ASSIGNMENT:
Scan the records below for the word "Given". Copy each line where it appears.

RECORDS SUPPLIED:
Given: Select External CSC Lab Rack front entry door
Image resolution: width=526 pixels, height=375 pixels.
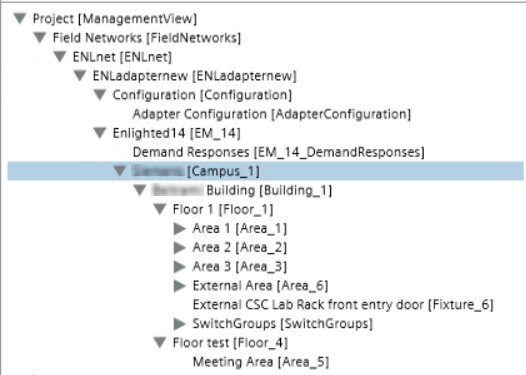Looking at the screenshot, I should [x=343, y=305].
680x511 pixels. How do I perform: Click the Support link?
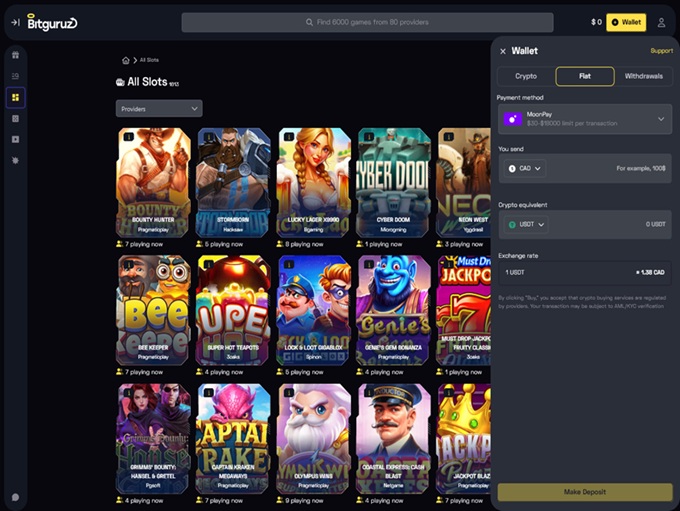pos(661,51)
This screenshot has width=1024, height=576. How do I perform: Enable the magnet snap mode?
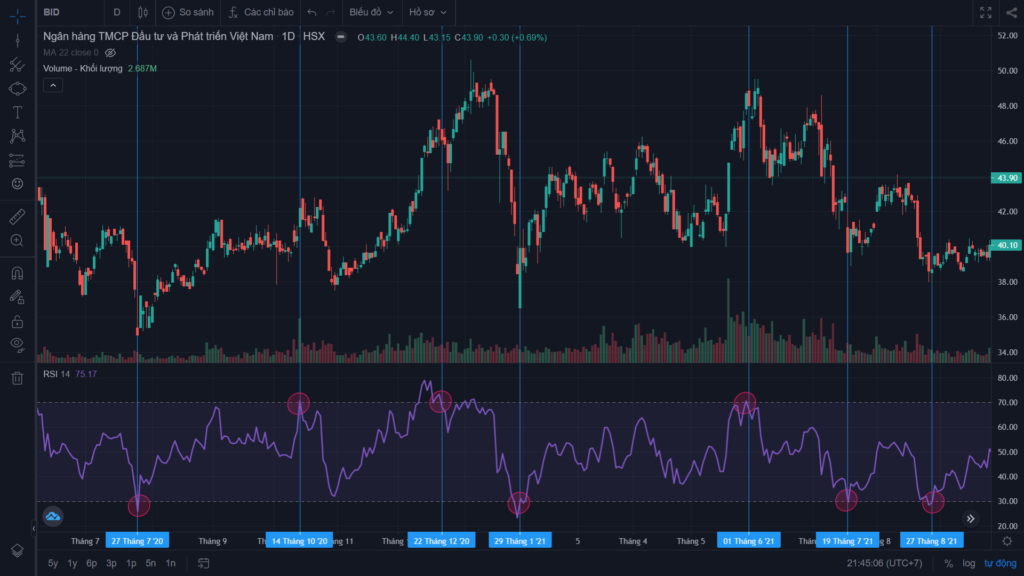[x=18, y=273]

* * *

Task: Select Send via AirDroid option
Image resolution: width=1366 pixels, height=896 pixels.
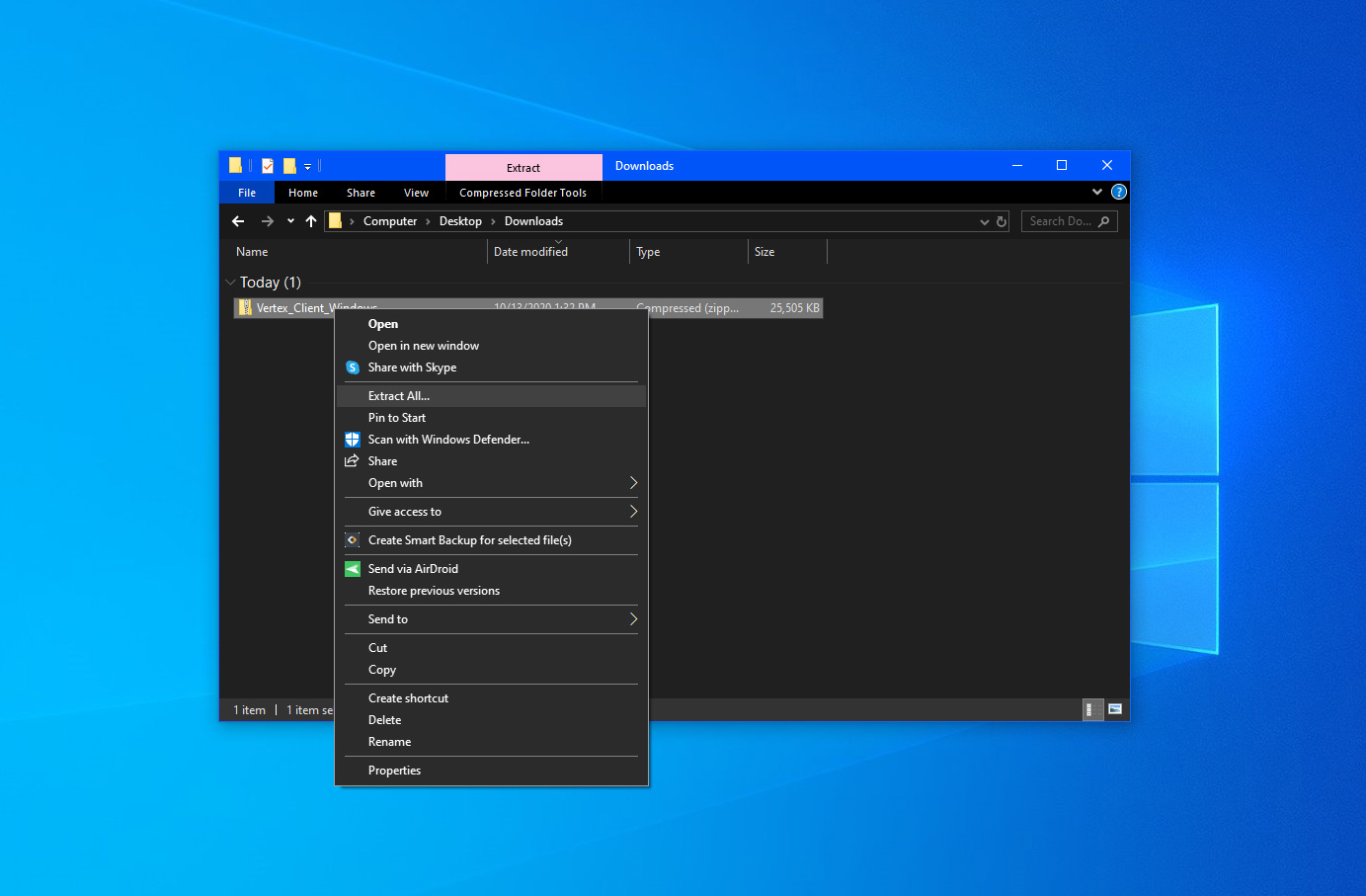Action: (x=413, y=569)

---

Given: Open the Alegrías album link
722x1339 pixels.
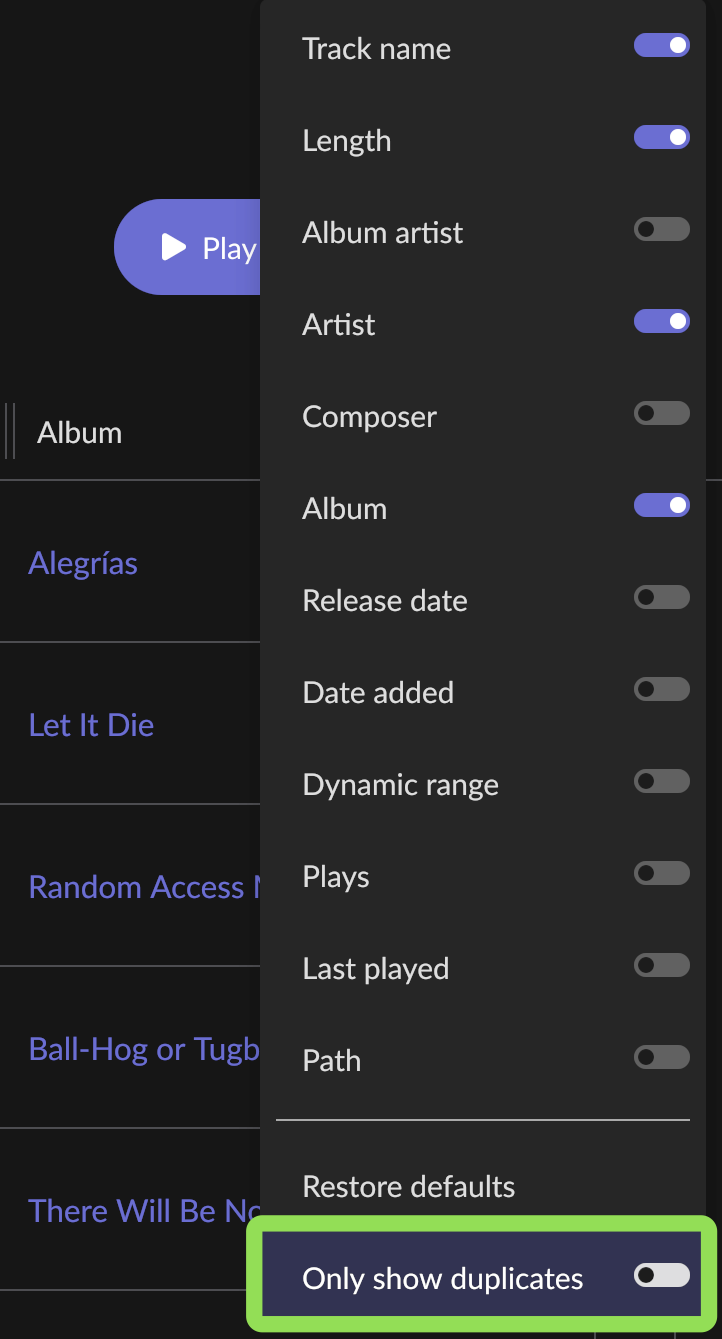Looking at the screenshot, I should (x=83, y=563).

RESULT OF THIS TASK:
Given: Select External CSC Lab Rack front entry door
Given: Open the Alegrías album link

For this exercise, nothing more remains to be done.